Tarefas propostas:
1. Segundo o texto da página, por que não há possibilidade de prisão em flagrante para quem comete os crimes previstos nos dois artigos do Código Penal citados? Responda em até três frases.
2. Responda às perguntas com base no texto da página.
(a) Quem foi internado compulsoriamente para exames em Paraty (RJ) em fevereiro?
(b) Qual é a pena prevista para o crime de desobediência a ordem de funcionário público?
(c) A que instituição está ligada a professora Deisy Ventura?
3. Reproduza sem alterações o trecho do texto da página que vai de "A nova portaria sugere" até "meses de prisão).", com ambos incluídos.

Texto da página:
↓↓↓

Desde o início da crise, autoridades precisaram recorrer à Justiça para lidar com dois casos. Em fevereiro, dois turistas franceses foram internados compulsoriamente para exames em Paraty (RJ). Na semana passada, uma juíza do Distrito Federal obrigou um homem a se submeter a testes.
Com a portaria editada pelo Ministério da Saúde na semana passada, qualquer médico ou agente da vigilância epidemiológica passou a ter autoridade para impor as medidas e avisar às polícias estaduais em caso de descumprimento, sem necessidade de autorização judicial para implementá-las.
A lei em vigor desde fevereiro e a portaria da semana passada também preveem limites e salvaguardas para proteger os direitos individuais contra abusos do Estado, estabelecendo, por exemplo, a necessidade de notificação formal e de justificativas médicas para impor isolamento ou quarentena.
A nova portaria publicada nesta terça-feira vai pouco além das normas já previstas pela legislação, mas procura deixar mais claro que as forças policiais podem ser requisitadas pelas autoridades para o cumprimento de qualquer medida de caráter compulsório, e não só comunicadas das infrações. “Do ponto de vista da saúde pública, o ideal é buscar adesão às medidas de combate à doença por meio do convencimento e de justificativas técnicas, não de medidas punitivas”, diz o epidemiologista Eduardo Hage Carmo, pesquisador da Fundação Oswaldo Cruz (Fiocruz), ligada ao Ministério da Saúde.
A nova portaria sugere que os infratores sejam responsabilizados de acordo com dois artigos do Código Penal, que estabelecem penas para os crimes de infração de medida sanitária preventiva (um mês a um ano de prisão) e desobediência a ordem de funcionário público (15 dias a seis meses de prisão).
“Como esses crimes são considerados de menor potencial ofensivo, não há possibilidade de prisão em flagrante e punições são raras, em geral multas, doação de cesta básica e serviços comunitários”, diz a professora Deisy Ventura, da Faculdade de Saúde Pública da Universidade de São Paulo (USP).
Nesta terça, o governador da Bahia, Rui Costa (PT), pediu a abertura de processo judicial contra um empresário que contrariou ordens médicas e viajou de jatinho com duas pessoas para a Bahia em vez de aguardar o resultado de exames a que se submetera, e que comprovaram infecção no seu caso. A medida foi tomada antes da publicação da nova portaria do governo federal. De acordo com a legislação em vigor, o uso da força policial para implementar medidas sanitárias e a responsabilização de infratores dependem de ações das autoridades locais, sem necessidade do aval de Brasília.

↑↑↑

Registros fornecidos:
↓↓↓

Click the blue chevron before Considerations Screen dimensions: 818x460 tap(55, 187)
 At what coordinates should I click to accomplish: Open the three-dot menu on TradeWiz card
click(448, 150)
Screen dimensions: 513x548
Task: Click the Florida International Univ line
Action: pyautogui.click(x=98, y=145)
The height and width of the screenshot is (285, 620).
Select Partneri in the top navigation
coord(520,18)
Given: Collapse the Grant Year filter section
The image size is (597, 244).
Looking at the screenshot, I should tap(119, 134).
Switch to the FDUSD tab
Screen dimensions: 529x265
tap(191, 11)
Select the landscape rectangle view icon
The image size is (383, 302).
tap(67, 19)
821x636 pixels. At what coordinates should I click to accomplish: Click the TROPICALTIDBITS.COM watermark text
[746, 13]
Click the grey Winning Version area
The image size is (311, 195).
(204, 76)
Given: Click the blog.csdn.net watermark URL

↑↑↑

Gabarito:
1. Não há possibilidade de prisão em flagrante porque esses crimes são considerados de menor potencial ofensivo. Por isso, as punições são raras e costumam ser multas, doação de cesta básica e serviços comunitários.

2.
(a) Dois turistas franceses.
(b) De 15 dias a seis meses de prisão.
(c) À Faculdade de Saúde Pública da Universidade de São Paulo (USP).

3.
A nova portaria sugere que os infratores sejam responsabilizados de acordo com dois artigos do Código Penal, que estabelecem penas para os crimes de infração de medida sanitária preventiva (um mês a um ano de prisão) e desobediência a ordem de funcionário público (15 dias a seis meses de prisão).